Specification 4 - Modern Languages & Gaelic Learners

In relation to National Units and Courses in Modern Languages and Gaelic (Learners) at all levels, human scribes or speech-recognition software will not be reasonable adjustments where the ability to write with technical accuracy in the target language is being explicitly assessed.

This specification reflects current practice, currently the use of scribes in the writing components of Modern Languages and Gaelic (Learners) qualifications is restricted to situations where the candidate is physically unable to write but is able to dictate and spell out words in the target language, letter by letter and this would continue.

Scribes and speech/voice-recognition software are sometimes used as reasonable adjustments where some disabled learners cannot write or type using a word processor. For most assessments the use of scribes and speech-recognition systems are appropriate reasonable adjustments. However, where an assessment explicitly assesses candidates’ technical knowledge of spelling and grammar such as in the writing components of Modern Languages and Gaelic (Learners) qualifications, the situation is more complex. The use of scribes and speech/voice-recognition software would undermine the assessment objectives for the writing components.

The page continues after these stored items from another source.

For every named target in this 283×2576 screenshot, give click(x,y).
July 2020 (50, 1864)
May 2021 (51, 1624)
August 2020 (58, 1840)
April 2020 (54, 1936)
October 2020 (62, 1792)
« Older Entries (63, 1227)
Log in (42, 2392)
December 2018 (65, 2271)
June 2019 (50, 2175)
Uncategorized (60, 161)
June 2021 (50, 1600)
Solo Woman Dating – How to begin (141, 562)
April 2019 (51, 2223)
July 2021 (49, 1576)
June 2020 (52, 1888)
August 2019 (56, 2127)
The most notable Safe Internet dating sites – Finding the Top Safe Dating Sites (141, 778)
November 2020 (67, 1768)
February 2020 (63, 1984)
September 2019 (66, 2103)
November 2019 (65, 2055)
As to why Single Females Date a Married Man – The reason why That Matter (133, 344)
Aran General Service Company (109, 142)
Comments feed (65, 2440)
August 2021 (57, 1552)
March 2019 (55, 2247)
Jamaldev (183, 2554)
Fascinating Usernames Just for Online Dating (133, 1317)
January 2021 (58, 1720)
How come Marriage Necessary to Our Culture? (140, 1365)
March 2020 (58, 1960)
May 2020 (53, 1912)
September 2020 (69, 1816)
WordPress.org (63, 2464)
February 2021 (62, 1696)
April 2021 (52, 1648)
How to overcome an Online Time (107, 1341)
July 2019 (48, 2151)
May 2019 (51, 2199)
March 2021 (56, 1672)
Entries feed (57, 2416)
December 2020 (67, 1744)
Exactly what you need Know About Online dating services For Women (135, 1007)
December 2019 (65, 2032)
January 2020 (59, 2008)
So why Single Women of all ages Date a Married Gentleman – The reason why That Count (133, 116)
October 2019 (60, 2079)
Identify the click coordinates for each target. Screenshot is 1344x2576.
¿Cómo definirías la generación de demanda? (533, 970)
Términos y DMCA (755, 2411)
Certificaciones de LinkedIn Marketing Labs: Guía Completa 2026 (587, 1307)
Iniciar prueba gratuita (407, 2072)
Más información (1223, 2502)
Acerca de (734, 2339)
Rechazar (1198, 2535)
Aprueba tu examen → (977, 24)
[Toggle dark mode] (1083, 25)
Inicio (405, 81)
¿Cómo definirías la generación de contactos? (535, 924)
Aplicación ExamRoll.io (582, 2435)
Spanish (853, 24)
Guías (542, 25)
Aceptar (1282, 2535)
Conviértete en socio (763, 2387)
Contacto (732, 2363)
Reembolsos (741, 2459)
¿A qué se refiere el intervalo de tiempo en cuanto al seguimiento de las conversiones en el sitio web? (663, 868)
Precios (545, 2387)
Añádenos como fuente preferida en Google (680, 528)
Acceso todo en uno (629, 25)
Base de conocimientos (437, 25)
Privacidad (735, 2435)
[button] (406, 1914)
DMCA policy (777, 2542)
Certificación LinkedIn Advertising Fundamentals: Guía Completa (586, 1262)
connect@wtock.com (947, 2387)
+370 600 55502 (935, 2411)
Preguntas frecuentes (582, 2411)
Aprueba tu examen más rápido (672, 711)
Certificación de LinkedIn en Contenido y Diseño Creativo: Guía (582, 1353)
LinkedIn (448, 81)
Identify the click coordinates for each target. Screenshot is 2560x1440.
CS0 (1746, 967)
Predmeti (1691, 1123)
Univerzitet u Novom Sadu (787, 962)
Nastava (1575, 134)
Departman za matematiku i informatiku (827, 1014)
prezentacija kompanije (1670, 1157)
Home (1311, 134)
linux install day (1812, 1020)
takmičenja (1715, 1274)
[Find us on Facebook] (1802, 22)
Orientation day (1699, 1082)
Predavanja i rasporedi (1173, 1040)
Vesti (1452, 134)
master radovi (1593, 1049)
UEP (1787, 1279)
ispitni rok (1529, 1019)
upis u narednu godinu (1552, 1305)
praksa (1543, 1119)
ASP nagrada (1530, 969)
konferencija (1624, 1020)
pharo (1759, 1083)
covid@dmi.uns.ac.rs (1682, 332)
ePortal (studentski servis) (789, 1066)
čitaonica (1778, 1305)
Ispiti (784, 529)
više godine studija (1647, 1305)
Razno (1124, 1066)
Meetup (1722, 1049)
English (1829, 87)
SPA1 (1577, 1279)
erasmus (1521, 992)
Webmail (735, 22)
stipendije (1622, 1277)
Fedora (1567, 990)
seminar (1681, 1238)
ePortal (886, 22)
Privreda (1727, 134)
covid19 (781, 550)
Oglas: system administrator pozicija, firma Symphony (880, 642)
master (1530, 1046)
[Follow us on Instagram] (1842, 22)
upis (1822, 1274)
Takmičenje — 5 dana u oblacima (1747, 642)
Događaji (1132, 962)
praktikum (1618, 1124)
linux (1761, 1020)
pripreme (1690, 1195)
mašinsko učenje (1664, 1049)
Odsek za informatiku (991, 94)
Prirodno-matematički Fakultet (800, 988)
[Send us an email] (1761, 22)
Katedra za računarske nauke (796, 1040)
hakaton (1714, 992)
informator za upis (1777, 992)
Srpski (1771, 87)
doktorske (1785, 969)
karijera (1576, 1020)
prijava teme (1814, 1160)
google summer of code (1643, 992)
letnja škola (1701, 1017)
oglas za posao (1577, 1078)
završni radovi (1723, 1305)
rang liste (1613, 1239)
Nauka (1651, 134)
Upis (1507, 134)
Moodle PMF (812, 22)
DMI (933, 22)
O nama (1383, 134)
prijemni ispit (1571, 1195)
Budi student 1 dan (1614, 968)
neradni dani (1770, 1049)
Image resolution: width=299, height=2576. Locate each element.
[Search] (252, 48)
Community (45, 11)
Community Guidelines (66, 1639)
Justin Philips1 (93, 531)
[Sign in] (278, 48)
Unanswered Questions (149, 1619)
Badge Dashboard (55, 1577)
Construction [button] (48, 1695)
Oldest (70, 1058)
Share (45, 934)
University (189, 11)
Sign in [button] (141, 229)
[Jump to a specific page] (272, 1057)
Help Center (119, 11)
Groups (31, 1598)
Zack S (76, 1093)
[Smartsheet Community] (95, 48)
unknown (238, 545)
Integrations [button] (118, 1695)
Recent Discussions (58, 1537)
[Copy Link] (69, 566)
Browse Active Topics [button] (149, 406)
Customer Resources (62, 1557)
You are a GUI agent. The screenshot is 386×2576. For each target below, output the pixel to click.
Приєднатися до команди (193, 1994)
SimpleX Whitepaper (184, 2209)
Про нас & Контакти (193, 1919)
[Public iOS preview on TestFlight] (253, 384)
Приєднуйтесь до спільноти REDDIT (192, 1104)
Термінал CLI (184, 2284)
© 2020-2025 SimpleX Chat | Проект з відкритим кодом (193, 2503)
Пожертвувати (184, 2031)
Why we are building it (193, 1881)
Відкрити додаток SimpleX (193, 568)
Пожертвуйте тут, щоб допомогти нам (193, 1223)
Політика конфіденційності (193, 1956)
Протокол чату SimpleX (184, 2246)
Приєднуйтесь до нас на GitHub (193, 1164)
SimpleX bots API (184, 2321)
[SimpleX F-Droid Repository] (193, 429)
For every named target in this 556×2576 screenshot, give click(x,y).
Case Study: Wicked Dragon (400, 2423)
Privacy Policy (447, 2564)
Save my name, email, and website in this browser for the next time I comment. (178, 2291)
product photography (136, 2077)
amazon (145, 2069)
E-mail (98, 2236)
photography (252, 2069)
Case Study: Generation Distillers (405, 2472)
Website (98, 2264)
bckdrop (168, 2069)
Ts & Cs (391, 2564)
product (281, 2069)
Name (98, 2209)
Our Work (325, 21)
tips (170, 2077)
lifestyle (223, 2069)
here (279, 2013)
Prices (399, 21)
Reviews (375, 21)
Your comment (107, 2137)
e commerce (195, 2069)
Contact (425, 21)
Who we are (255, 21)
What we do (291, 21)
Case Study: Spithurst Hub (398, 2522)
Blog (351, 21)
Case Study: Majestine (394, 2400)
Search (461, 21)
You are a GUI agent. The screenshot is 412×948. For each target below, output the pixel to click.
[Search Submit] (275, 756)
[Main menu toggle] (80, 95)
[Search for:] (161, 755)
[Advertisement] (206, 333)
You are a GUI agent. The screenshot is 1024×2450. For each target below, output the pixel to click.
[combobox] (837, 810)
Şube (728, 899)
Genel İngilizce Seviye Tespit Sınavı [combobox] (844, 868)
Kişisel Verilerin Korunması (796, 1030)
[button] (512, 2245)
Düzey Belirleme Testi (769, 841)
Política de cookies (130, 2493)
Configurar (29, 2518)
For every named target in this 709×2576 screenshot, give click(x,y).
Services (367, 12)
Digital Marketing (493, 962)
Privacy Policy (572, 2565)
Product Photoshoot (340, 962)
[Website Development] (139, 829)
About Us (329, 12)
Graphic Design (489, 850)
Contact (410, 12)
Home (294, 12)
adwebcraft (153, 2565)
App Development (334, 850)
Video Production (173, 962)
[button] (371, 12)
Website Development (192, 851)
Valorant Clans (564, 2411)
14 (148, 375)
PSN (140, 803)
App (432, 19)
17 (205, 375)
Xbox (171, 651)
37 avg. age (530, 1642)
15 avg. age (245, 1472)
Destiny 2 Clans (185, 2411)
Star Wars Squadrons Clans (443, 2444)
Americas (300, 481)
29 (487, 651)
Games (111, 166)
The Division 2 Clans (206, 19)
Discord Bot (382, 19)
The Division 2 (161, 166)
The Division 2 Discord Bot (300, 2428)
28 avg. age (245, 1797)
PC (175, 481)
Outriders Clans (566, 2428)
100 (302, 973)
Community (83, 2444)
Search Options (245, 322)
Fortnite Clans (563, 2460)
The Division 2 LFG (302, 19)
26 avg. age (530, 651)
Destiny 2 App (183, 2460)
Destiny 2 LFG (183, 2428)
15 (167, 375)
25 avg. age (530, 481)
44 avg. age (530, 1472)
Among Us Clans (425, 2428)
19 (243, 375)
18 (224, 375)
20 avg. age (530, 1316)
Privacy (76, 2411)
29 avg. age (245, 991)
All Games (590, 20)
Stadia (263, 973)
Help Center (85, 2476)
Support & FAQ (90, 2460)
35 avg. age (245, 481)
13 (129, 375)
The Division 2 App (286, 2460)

It is considered that placing such restrictions on the use of scribes and speech-recognition software maintains the integrity of the qualification by ensuring that it is the candidate’s skills and not the scribe’s skills or the computer software, which are being assessed.

Example

In the assessment of writing skills in National 5 Spanish, a human scribe or speech-recognition software should not be used as it would generate words and not allow the candidate to demonstrate their own ability to write accurately in Spanish. As a reasonable adjustment, a candidate, who is physically unable to write, could record their responses during the assessment and then could re-run the recording, spelling individual words to a scribe.